Still, this film bears a lot of the unmisstakable signature of Ray; the master of human emotion. Never before Charlton Heston was able to show such an intimacy, so much of human vulnerability in a film. The scene in which he has to tell the daughter of his best friend's half-chinese daughter that her father was killed in action (a scene that banal directors would treat as a shalow tearjearker) shows how much subtle and truthful emotion Ray was capable to pull out from his actors.

Ava Gardner plays a turnished Russian contessa, and is extraordinary. Her story is perhaps the strongest among this multi-charactered, muti-layered drama.

While the production design is quite adequate considering the film was shot in Spain in the 60's, and surprisingly deprived of phony extoticism for that time, contemporary viewers may take it rather silly. But please remember that at that time, somesthing like THE LAST EMPEROR was impossible. Western film crew were not even allowed to set foot on the Chinese land.

Some scenes still are good example of another trademark directorial touch of Ray; his love for extremely dramatic composition and particulary to pull out the dramatic core of a scene by setting it on an unstable location such as stairs.

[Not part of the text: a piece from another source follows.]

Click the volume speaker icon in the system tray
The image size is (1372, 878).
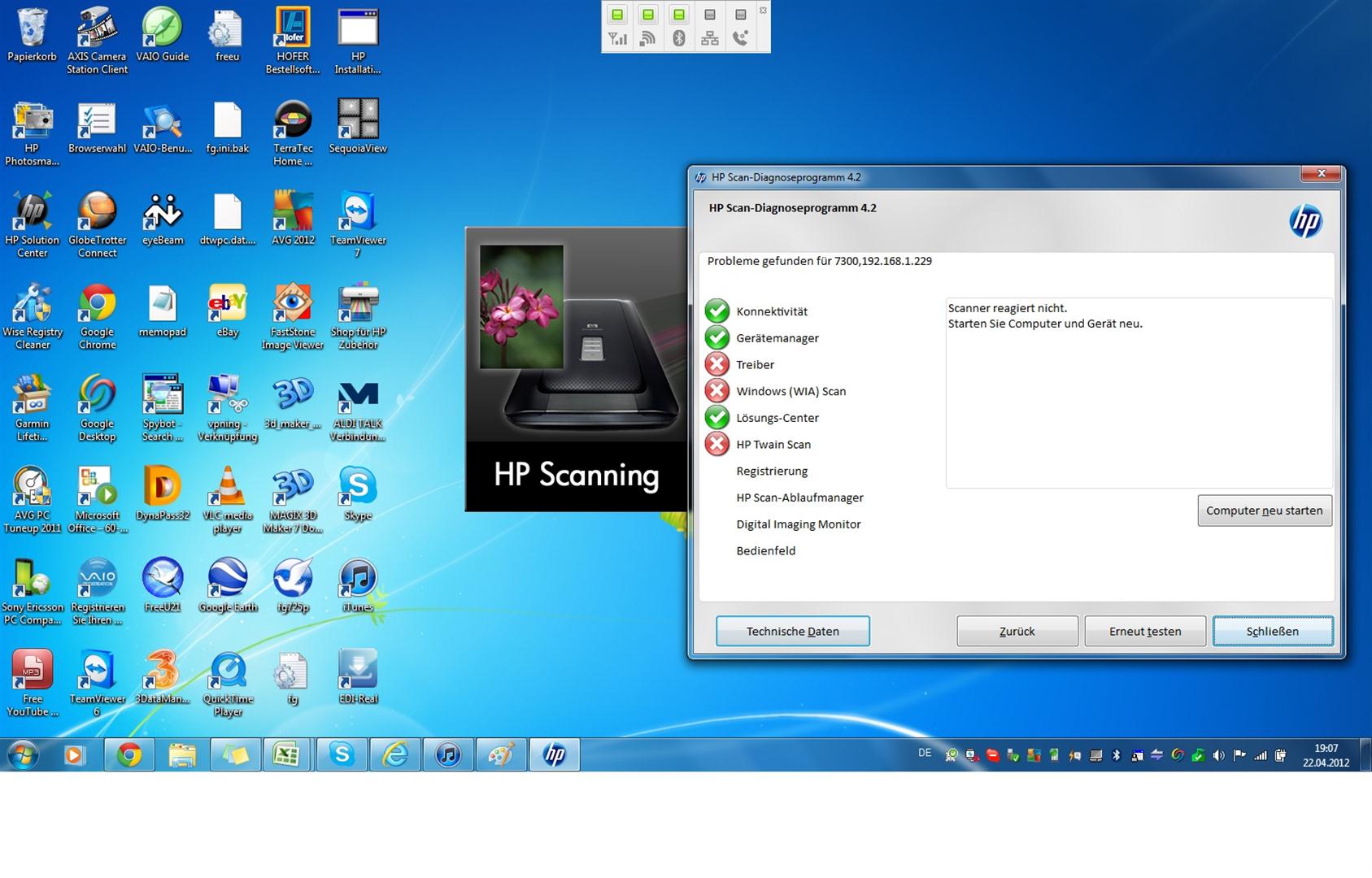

It is a flawed film, perhaps, but still extremly beautiful and emotional. Dimitri Tiomkin's score (and the song "So Little Time") is also unforgettable.

Rating: 5 stars
Summary: 55 days at peking
Review: With all the wham, bam, thank you not madam junk that is prevasive now, this has a superb plot and it has class. This is a 5 star in a world of -1 s! Niven is wonderous and Ava is regal with her feet of clay.